===== RECORDS SUPPLIED

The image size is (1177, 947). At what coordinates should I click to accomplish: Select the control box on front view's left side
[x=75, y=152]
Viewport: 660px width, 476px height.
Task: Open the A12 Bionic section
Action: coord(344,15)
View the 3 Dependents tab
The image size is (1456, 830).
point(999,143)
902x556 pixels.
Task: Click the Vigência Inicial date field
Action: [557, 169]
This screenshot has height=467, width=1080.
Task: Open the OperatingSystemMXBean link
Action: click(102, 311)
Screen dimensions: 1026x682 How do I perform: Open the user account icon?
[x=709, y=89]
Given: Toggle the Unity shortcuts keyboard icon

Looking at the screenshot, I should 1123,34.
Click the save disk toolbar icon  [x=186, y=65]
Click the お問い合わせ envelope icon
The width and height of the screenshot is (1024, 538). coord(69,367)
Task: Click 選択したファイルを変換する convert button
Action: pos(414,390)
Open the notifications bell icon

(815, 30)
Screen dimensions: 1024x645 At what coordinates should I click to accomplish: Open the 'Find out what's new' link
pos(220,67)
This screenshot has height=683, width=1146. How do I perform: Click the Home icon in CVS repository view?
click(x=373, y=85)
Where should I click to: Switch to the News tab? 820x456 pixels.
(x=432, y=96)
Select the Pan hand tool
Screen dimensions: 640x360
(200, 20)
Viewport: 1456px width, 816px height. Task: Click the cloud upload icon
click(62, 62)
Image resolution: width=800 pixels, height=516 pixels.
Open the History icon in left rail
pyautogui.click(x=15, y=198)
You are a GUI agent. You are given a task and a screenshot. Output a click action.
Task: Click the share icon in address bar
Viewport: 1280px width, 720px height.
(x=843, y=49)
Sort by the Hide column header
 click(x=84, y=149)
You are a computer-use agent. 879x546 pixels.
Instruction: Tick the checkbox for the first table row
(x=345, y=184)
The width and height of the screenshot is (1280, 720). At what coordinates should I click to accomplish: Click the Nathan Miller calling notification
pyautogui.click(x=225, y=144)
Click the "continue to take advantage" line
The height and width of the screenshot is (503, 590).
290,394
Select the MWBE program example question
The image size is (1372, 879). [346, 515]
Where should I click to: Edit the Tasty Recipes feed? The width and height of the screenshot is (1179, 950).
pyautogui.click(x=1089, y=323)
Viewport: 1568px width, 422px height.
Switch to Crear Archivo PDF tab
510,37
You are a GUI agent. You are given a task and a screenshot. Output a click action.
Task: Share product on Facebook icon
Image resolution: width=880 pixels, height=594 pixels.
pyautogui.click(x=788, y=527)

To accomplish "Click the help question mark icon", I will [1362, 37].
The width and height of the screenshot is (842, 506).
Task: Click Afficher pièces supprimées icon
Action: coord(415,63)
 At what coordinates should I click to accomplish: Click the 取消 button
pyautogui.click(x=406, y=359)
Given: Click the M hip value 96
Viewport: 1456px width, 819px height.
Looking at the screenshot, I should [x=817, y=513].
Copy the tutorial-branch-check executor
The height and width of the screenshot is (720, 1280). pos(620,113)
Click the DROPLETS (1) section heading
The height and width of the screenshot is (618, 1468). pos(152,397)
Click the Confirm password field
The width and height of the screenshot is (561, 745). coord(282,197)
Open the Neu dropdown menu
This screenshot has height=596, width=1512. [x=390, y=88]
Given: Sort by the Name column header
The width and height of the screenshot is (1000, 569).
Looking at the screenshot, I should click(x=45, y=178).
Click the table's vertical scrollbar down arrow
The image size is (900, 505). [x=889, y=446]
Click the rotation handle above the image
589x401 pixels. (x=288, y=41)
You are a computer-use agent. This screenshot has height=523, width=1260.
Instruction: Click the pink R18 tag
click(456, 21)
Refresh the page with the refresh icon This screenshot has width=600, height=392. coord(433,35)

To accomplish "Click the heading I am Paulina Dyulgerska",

==========

■ **TASK REQUIREMENTS**
The records above are to be written out again word for word.

■ **YOUR RESPONSE**
The image size is (1177, 947). At what coordinates should I click to accomplish: Select the control box on front view's left side
[x=75, y=152]
Viewport: 660px width, 476px height.
Task: Open the A12 Bionic section
Action: coord(344,15)
View the 3 Dependents tab
The image size is (1456, 830).
point(999,143)
902x556 pixels.
Task: Click the Vigência Inicial date field
Action: [557, 169]
This screenshot has height=467, width=1080.
Task: Open the OperatingSystemMXBean link
Action: click(102, 311)
Screen dimensions: 1026x682 How do I perform: Open the user account icon?
[x=709, y=89]
Given: Toggle the Unity shortcuts keyboard icon

Looking at the screenshot, I should 1123,34.
Click the save disk toolbar icon  [x=186, y=65]
Click the お問い合わせ envelope icon
The width and height of the screenshot is (1024, 538). coord(69,367)
Task: Click 選択したファイルを変換する convert button
Action: pos(414,390)
Open the notifications bell icon

(815, 30)
Screen dimensions: 1024x645 At what coordinates should I click to accomplish: Open the 'Find out what's new' link
pos(220,67)
This screenshot has height=683, width=1146. How do I perform: Click the Home icon in CVS repository view?
click(x=373, y=85)
Where should I click to: Switch to the News tab? 820x456 pixels.
(x=432, y=96)
Select the Pan hand tool
Screen dimensions: 640x360
(200, 20)
Viewport: 1456px width, 816px height. Task: Click the cloud upload icon
click(62, 62)
Image resolution: width=800 pixels, height=516 pixels.
Open the History icon in left rail
pyautogui.click(x=15, y=198)
You are a GUI agent. You are given a task and a screenshot. Output a click action.
Task: Click the share icon in address bar
Viewport: 1280px width, 720px height.
(x=843, y=49)
Sort by the Hide column header
 click(x=84, y=149)
You are a computer-use agent. 879x546 pixels.
Instruction: Tick the checkbox for the first table row
(x=345, y=184)
The width and height of the screenshot is (1280, 720). At what coordinates should I click to accomplish: Click the Nathan Miller calling notification
pyautogui.click(x=225, y=144)
Click the "continue to take advantage" line
The height and width of the screenshot is (503, 590).
290,394
Select the MWBE program example question
The image size is (1372, 879). [346, 515]
Where should I click to: Edit the Tasty Recipes feed? The width and height of the screenshot is (1179, 950).
pyautogui.click(x=1089, y=323)
Viewport: 1568px width, 422px height.
Switch to Crear Archivo PDF tab
510,37
You are a GUI agent. You are given a task and a screenshot. Output a click action.
Task: Share product on Facebook icon
Image resolution: width=880 pixels, height=594 pixels.
pyautogui.click(x=788, y=527)

To accomplish "Click the help question mark icon", I will [1362, 37].
The width and height of the screenshot is (842, 506).
Task: Click Afficher pièces supprimées icon
Action: coord(415,63)
 At what coordinates should I click to accomplish: Click the 取消 button
pyautogui.click(x=406, y=359)
Given: Click the M hip value 96
Viewport: 1456px width, 819px height.
Looking at the screenshot, I should [x=817, y=513].
Copy the tutorial-branch-check executor
The height and width of the screenshot is (720, 1280). pos(620,113)
Click the DROPLETS (1) section heading
The height and width of the screenshot is (618, 1468). pos(152,397)
Click the Confirm password field
The width and height of the screenshot is (561, 745). coord(282,197)
Open the Neu dropdown menu
This screenshot has height=596, width=1512. [x=390, y=88]
Given: Sort by the Name column header
The width and height of the screenshot is (1000, 569).
Looking at the screenshot, I should click(x=45, y=178).
Click the table's vertical scrollbar down arrow
The image size is (900, 505). [x=889, y=446]
Click the rotation handle above the image
589x401 pixels. (x=288, y=41)
You are a computer-use agent. This screenshot has height=523, width=1260.
Instruction: Click the pink R18 tag
click(456, 21)
Refresh the page with the refresh icon This screenshot has width=600, height=392. coord(433,35)

To accomplish "Click the heading I am Paulina Dyulgerska",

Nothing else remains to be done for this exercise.